### Supplied data
----------
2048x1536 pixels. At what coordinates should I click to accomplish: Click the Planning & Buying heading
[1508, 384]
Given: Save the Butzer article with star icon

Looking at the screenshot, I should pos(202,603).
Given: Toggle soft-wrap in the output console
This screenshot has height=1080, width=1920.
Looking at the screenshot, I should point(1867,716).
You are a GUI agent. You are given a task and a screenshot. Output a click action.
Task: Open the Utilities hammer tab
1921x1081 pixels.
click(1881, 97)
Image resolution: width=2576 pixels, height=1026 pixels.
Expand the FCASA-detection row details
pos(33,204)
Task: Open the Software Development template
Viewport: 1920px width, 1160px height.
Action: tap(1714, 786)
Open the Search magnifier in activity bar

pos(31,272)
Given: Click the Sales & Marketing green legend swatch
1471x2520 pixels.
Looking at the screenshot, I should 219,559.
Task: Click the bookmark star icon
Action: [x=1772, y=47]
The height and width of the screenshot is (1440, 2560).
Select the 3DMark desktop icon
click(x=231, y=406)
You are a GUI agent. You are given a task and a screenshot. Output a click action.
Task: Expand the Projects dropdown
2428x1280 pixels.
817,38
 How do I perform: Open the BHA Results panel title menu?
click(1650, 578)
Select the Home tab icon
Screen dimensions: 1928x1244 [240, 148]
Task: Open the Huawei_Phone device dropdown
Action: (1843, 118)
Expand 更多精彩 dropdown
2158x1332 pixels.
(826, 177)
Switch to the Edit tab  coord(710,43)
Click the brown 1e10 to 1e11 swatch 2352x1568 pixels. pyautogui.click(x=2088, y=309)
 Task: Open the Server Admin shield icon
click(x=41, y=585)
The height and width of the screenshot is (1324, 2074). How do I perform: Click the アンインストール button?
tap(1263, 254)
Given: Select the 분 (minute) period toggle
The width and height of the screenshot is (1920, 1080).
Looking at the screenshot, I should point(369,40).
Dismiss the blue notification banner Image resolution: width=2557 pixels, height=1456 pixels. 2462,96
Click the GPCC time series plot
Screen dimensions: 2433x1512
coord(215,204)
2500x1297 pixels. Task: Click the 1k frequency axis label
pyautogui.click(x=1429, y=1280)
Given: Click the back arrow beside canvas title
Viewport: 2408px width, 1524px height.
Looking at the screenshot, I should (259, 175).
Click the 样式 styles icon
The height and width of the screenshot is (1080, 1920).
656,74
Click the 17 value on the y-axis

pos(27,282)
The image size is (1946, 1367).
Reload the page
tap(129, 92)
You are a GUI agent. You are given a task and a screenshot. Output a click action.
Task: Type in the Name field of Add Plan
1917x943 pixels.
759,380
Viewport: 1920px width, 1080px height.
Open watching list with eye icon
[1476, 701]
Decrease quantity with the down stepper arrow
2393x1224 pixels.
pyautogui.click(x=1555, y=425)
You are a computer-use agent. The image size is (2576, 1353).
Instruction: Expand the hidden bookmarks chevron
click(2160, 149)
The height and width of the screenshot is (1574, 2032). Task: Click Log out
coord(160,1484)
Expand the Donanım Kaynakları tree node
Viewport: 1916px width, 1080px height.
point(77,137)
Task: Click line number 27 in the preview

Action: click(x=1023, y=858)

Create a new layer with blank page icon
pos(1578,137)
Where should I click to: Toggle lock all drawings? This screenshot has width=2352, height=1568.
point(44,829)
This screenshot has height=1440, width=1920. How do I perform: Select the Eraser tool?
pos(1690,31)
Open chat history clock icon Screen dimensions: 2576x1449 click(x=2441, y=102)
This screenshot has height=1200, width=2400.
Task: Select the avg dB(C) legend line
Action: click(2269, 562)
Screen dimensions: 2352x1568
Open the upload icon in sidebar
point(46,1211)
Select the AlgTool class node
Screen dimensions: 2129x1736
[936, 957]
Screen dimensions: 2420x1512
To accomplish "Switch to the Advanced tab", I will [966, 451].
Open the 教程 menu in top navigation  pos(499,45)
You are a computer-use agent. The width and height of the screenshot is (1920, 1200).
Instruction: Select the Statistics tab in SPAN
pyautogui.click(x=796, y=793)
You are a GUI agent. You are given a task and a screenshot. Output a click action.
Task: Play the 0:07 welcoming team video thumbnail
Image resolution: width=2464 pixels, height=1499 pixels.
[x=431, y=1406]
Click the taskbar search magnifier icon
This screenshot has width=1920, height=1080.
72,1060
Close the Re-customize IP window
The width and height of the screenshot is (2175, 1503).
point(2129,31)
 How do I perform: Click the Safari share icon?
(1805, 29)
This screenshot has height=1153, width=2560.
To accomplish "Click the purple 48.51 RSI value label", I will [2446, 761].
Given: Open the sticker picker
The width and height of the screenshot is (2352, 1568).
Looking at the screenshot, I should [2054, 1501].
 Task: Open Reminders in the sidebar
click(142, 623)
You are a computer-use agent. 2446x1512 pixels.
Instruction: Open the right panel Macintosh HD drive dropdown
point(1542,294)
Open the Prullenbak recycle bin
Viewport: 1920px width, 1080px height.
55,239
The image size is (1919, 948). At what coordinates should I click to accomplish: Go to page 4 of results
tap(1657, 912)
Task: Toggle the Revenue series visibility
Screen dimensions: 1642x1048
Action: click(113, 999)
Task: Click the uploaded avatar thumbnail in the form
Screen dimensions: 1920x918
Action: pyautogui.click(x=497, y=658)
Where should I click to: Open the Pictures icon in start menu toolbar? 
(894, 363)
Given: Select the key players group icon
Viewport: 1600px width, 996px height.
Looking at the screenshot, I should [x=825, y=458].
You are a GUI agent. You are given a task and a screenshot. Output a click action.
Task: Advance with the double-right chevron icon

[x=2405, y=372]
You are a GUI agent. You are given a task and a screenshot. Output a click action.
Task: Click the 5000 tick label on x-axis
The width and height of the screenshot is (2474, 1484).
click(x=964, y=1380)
----------
### Problem details
List all lines in the material containing the string "thumbnail".

### Answer box
Task: Play the 0:07 welcoming team video thumbnail
Task: Click the uploaded avatar thumbnail in the form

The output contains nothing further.